Live music photography runs the risk of feeling a little bit stale, don’t you think? Man sings into microphone, man writhes around on ground with said microphone, guitarist bends string and makes scrunchy, effort-implying face, and the camera clicks. Repeat for about 50 years. But London-based photographer Andreia Lemos sees a different way.

“I like the in-between moments,” she says, regarding her tendency to photograph singers mid-stanza. “It feels like they have a lot going on in their heads, and it’s interesting to shoot them and capture that moment, when they’re kind of lost in their heads on stage.”

Moving to London from Rio de Janeiro in 2013, Lemos says she quickly fell into a routine of going to gigs almost every night. “Where I’m from, it was quite rare that your favorite artists would come all the way to Brazil, obviously,” she says. “So there would be maybe two or three concerts a year that I was really excited for.”

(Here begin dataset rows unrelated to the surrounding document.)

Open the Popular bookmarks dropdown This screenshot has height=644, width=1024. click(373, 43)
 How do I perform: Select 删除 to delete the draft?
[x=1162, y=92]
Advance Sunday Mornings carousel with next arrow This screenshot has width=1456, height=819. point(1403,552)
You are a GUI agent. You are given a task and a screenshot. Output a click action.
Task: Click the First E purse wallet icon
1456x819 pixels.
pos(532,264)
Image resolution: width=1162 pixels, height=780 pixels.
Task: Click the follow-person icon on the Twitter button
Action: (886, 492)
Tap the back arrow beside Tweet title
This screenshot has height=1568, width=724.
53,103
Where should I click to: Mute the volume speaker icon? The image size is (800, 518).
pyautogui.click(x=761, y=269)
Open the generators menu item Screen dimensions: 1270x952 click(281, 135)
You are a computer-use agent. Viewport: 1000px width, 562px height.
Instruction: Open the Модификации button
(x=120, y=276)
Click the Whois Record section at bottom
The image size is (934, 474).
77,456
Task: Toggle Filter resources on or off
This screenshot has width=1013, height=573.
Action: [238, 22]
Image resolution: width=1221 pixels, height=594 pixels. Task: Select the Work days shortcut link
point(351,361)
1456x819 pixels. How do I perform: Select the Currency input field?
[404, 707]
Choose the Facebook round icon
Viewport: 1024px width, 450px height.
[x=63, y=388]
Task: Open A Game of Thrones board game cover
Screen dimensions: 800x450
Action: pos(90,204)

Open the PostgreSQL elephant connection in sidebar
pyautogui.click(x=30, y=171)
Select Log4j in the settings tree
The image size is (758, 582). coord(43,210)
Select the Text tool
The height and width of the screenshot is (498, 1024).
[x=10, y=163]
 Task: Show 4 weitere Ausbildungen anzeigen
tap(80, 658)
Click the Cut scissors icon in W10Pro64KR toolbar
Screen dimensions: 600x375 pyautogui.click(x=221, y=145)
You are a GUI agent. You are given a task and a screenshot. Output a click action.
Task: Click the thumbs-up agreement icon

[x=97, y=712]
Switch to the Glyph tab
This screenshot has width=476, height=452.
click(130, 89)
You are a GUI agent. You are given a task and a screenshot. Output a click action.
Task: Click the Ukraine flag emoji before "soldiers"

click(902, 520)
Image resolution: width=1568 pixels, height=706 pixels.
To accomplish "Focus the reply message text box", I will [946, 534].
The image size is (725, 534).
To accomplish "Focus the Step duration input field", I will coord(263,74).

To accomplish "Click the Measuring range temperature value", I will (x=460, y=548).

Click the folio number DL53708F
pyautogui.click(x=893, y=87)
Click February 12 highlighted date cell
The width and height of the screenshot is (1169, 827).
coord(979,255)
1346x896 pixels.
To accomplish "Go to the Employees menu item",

A photographer since childhood, she began shooting shows around London, and within a few years she was a fixture at clubs like the Shacklewell Arms, the 100 Club, and the Moth Club. “As you start shooting bigger bands with bigger venues, it gets harder and harder to get an actually good, authentic photo of the night, because there’s so many rules and restrictions,” she says. “So those beginning days were very exciting because of that, too.”